There is no traditional vaccine given directly to babies for RSV, but two highly effective options now exist to protect infants. One is a single-shot antibody injection given to the baby, and the other is a vaccine given to the mother during pregnancy that passes protection to the baby before birth. Both became available starting in 2023, and they represent a major shift in how RSV is prevented in young children.
Why Babies Don’t Get a Traditional RSV Vaccine
Infant immune systems are too immature to mount a strong response to a conventional vaccine against RSV. Instead, both available options work through passive immunity, meaning the baby receives ready-made protective antibodies rather than being prompted to build its own. This provides immediate protection but is temporary, lasting weeks to months rather than years. For RSV, that window of protection is exactly what’s needed, since the virus is most dangerous in the first six months of life.
The Antibody Shot Given to Babies
The primary option for most infants is nirsevimab (sold as Beyfortus), a lab-made antibody given as a single injection. It’s not technically a vaccine. It delivers one specific antibody that blocks RSV from infecting cells in the lungs and airways. A single dose provides protection through an entire RSV season, which typically runs from fall through spring.
The protection is substantial. In real-world effectiveness data published in Pediatrics, nirsevimab reduced RSV-related lower respiratory tract disease by 87% and cut RSV hospitalizations by 98%. Even against any lab-confirmed RSV infection, it was 71% effective. Side effects in clinical trials were uncommon: only about 1.2% of babies who received the shot had any adverse event within a year, and 97% of those were mild to moderate. The most frequently reported reactions were a mild rash (in less than 1% of recipients) and minor irritation at the injection site.

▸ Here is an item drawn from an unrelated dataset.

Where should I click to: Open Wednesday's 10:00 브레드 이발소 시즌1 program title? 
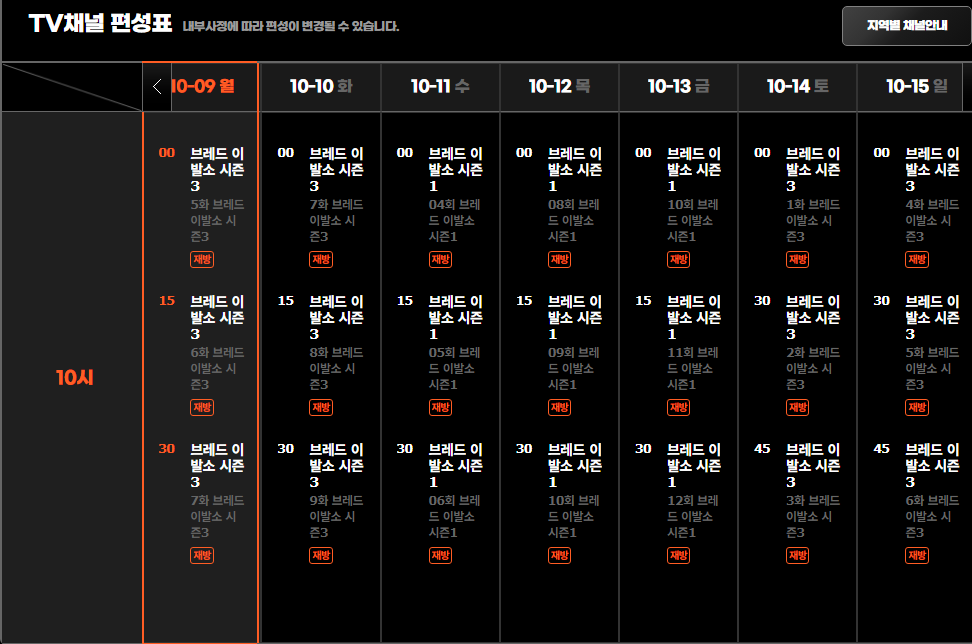(x=455, y=169)
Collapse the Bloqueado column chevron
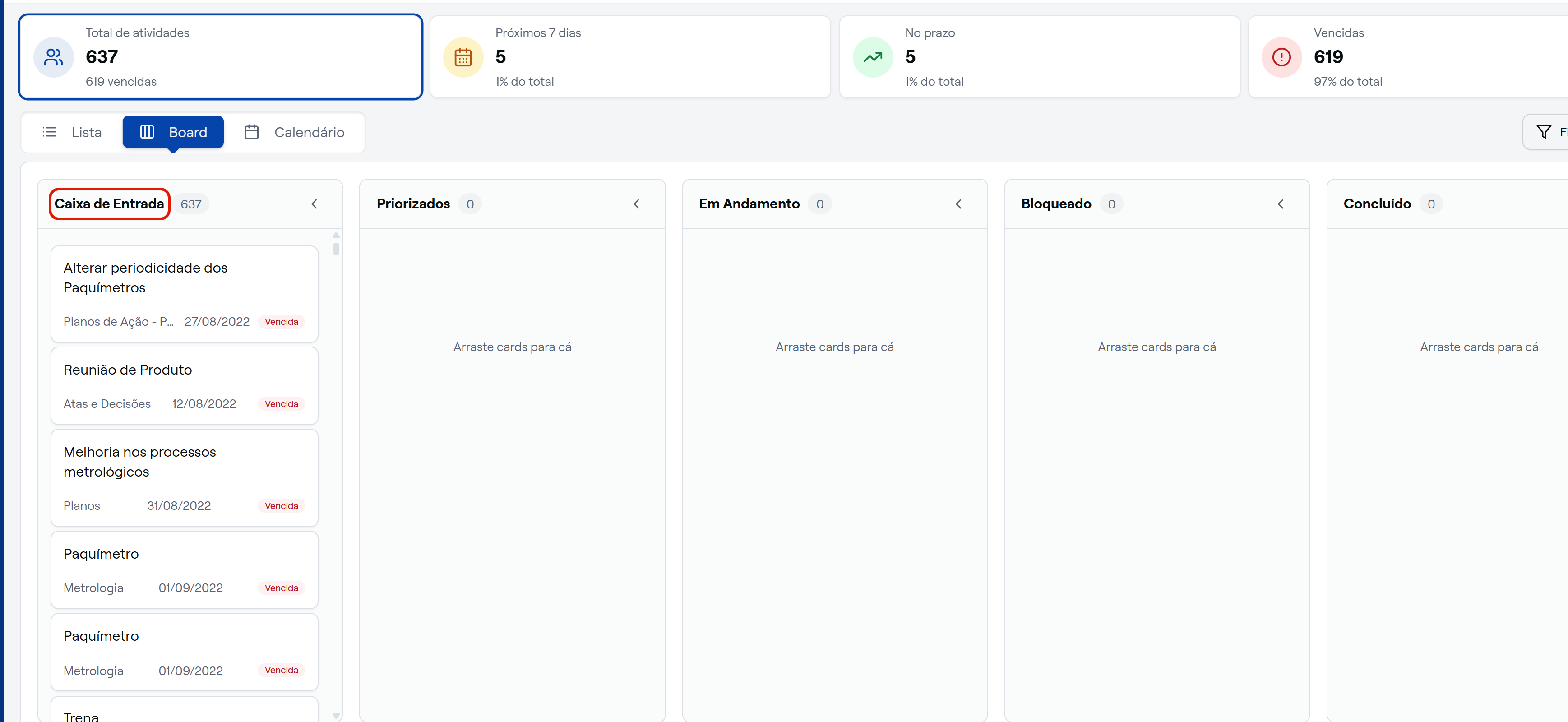1568x722 pixels. click(x=1280, y=204)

Nirsevimab is recommended for all infants younger than 8 months who are born during or entering their first RSV season, as long as their mother did not receive the RSV vaccine during pregnancy. It’s also recommended if the mother’s vaccination status is unknown or if the baby was born within 14 days of the mother getting vaccinated, since antibodies wouldn’t have had enough time to transfer. The dose is weight-based: babies under about 11 pounds get a smaller dose, while those 11 pounds and over get a larger one.
The Vaccine Given During Pregnancy
The second option is a vaccine called Abrysvo, given to the pregnant person rather than the baby. The CDC recommends it between 32 and 36 weeks of pregnancy. It works by stimulating the mother’s immune system to produce RSV antibodies, which then cross the placenta and are present in the baby at birth.
Protection is strongest in the first three months of life: the maternal vaccine reduced RSV hospitalization risk by 68% and healthcare visits for RSV by 57% during that window. It was especially effective at preventing severe outcomes like dangerously low oxygen levels, the need for a breathing machine, or ICU admission, cutting those risks by 82% in the first three months. By six months after birth, the protection fades somewhat but remains meaningful, with a 57% reduction in hospitalization and a 69% reduction in severe outcomes.
The key tradeoff is that the maternal vaccine provides less protection than the antibody shot given directly to the baby, but it eliminates the need for a separate injection after birth. Families typically choose one approach or the other. If the mother received the vaccine during pregnancy at the right time, the baby generally does not also need nirsevimab.
Protection for Older and Higher-Risk Infants
Some children between 8 and 19 months old qualify for nirsevimab heading into their second RSV season if they have certain health conditions that put them at higher risk for severe illness. These include chronic lung disease, significant congenital heart defects, conditions that weaken the immune system (such as chemotherapy), neuromuscular disorders that make it hard to cough and clear the airways, and congenital abnormalities of the lungs. The dose for this older age group is larger and given as two separate injections at the same visit.
Before nirsevimab became available, a different monthly antibody injection called palivizumab was the only option, and it was reserved exclusively for high-risk babies, particularly those born very prematurely or with chronic lung or heart conditions. Palivizumab required five monthly doses across the RSV season, making it far more burdensome. Nirsevimab has largely replaced it for most infants since it requires only one dose.
Cost and Access
Nirsevimab is covered by most insurance plans, and for uninsured or underinsured families, the Vaccines for Children (VFC) program provides it at no cost through enrolled healthcare providers. The CDC has specifically encouraged birthing hospitals to enroll in the VFC program so babies can receive the shot before they even go home, which is especially important for families who may not have a well-child visit scheduled within the first week of life. Hospitals and nurseries can register as specialty VFC providers to stock nirsevimab and hepatitis B vaccine specifically for newborns.
If your baby was born outside of RSV season and is approaching fall or winter without protection, a pediatrician can administer nirsevimab at a routine visit before the season picks up. Timing matters more than age: the goal is to have protection in place before RSV begins circulating in your community.